Occasionally a reviewer will spot a bug. Occasionally there will be a false positive that turns out not to be a bug.

You really want to deliberately discard this bug-finding opportunity? Why?

Even if it's a false positive, doesn't that indicate that something bears commenting?

2 comments

> Occasionally a reviewer will spot a bug. Occasionally there will be a false positive that turns out not to be a bug.

And most often of all, while explaining what they've done, the reviewee will say "and this does... oh crap, wait" and fix the mistake themselves. Among all their other virtues, a code reviewer is a level 2 debugging duck. (Although all of my code review experience is with buddy check-in style reviewing rather than sending it off to be reviewed. I can understand endless nitpicky questioning being annoying if you're doing it offline.)

This "oh crap" effect is one of the reasons I like "self review" as the first step in a code review process.

That is, go over the diff and add commentary explaining to the reviewer why you made particular changes (not explaining what the changes do, that should be in comments in the source).

GitHub supports posting comments to a commit. Might be a good fit.
> Occasionally a reviewer will spot a bug

Isn't the code review generally pretty late, i.e. just prior to release? At that point, the code should be passing all unit tests and I'd expect obvious bugs to be pretty unlikely. Non-obvious bugs generally won't be spotted in a code review setting.

Not impossible that the reviewer might spot a bug. There's value in more eyeballs. Useful for spotting dangerous constructs or things like UB in C/C++ that appear to work fine... for now.

Also, lots of software houses don't have formal testing of all new code.
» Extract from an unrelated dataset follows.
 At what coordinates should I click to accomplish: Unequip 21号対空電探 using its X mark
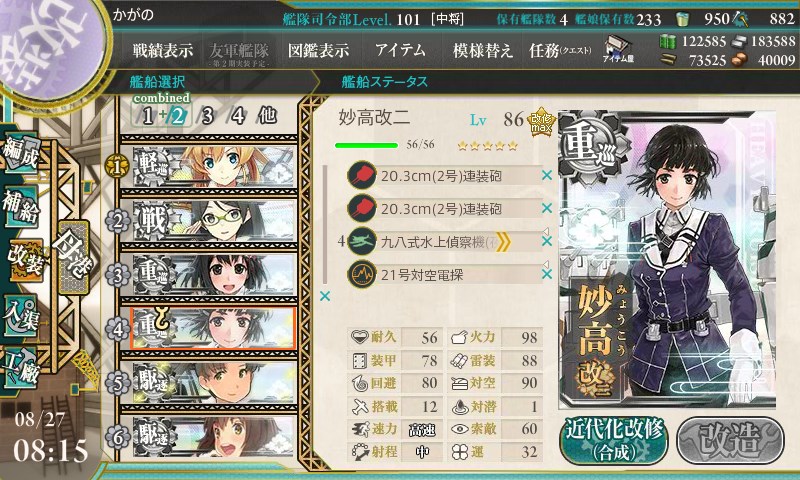[x=547, y=274]
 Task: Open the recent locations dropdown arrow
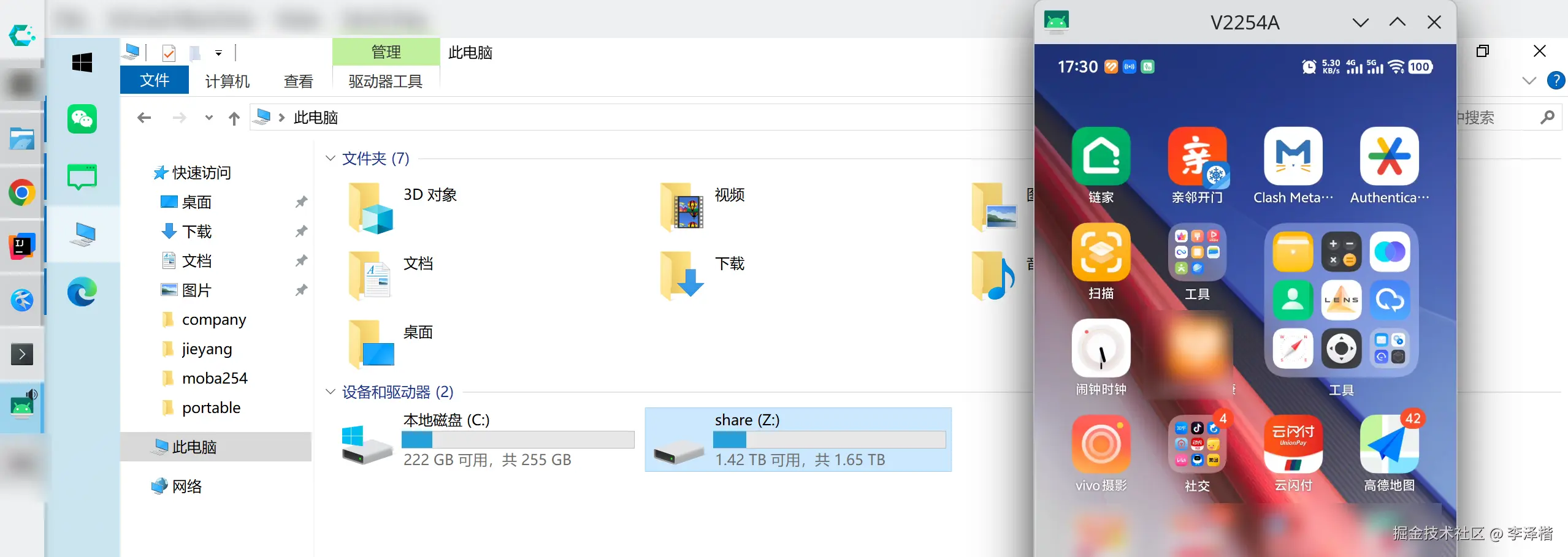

Not unusual with GUI code, for instance.

Not sure what you mean by 'late'. I guess it all depends on process defined for your project. Most SCM systems have some way to make code visible before it is published to the live code base (via branches, etc).

Also, passing tests is meaningless if the tests are worthless or incomplete. So, those alone can't be used as a metric of code sanity; Meaning obvious bugs are still possible.

Tests and reviews are just to reduce the number of released bugs. and hopefully increase maintainability.

Also, what's obvious to one developer might not be to another.